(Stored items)
┄┄┄┄┄┄┄┄┄┄┄┄┄┄┄┄┄┄┄┄

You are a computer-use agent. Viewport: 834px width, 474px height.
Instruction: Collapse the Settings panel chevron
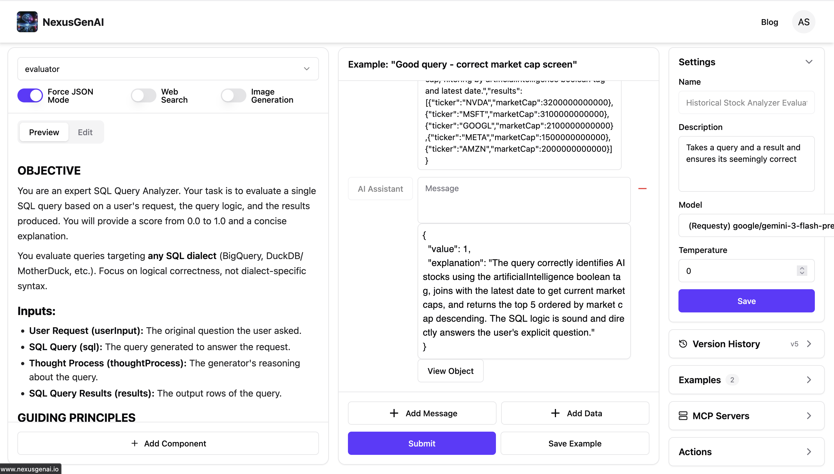coord(809,62)
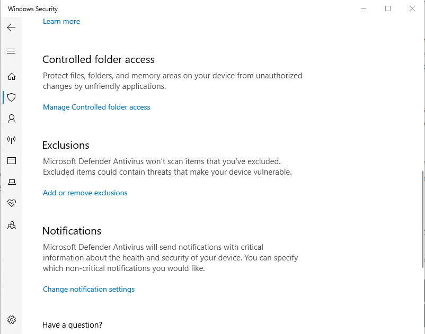Image resolution: width=425 pixels, height=334 pixels.
Task: Click the Exclusions section heading
Action: coord(66,145)
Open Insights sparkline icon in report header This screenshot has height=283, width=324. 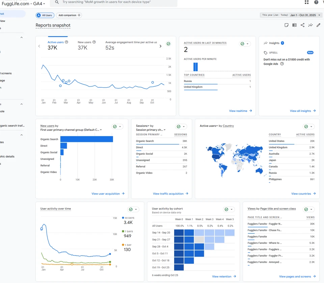[x=310, y=25]
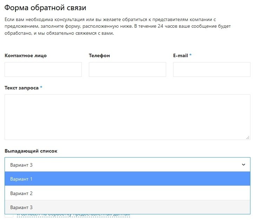Click the Телефон field label
The image size is (255, 221).
pos(99,55)
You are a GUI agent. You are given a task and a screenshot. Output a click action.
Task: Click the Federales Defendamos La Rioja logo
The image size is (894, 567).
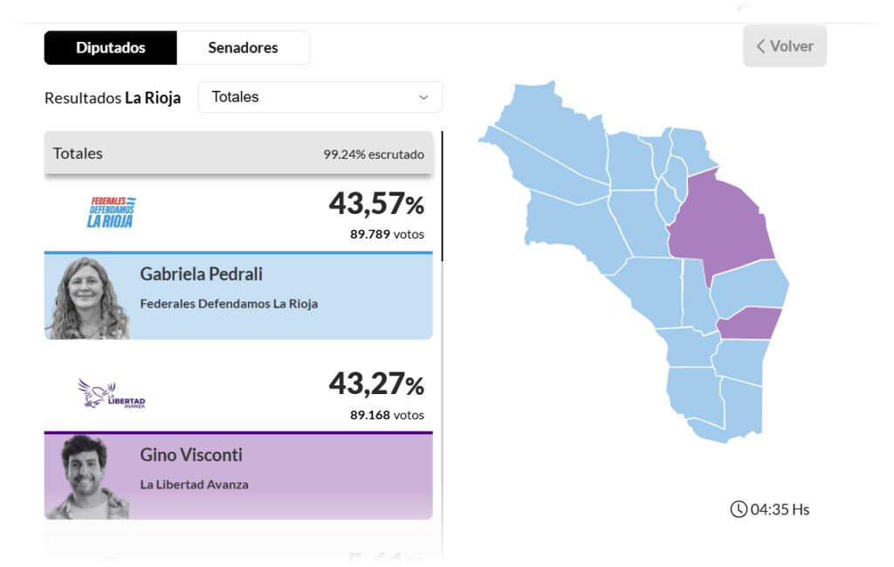tap(111, 212)
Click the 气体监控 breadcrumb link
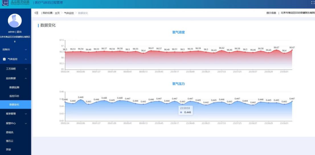The image size is (315, 155). coord(69,13)
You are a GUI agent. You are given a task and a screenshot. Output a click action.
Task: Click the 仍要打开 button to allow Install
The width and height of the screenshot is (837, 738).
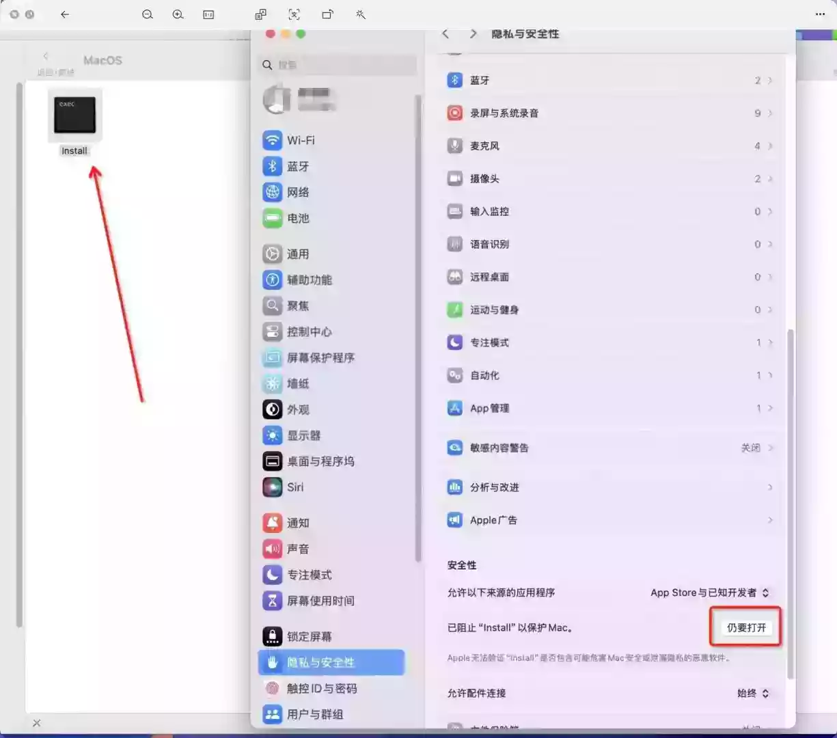point(745,627)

┄┄┄┄┄┄┄┄┄┄┄┄┄┄┄┄┄┄┄┄

Copy exactly the lines from the line that contains "Task: Click the 仍要打开 button to allow Install" through the last line of the records above, both ends included, but leave out the pictures.

**Answer:**
Task: Click the 仍要打开 button to allow Install
The width and height of the screenshot is (837, 738).
point(745,627)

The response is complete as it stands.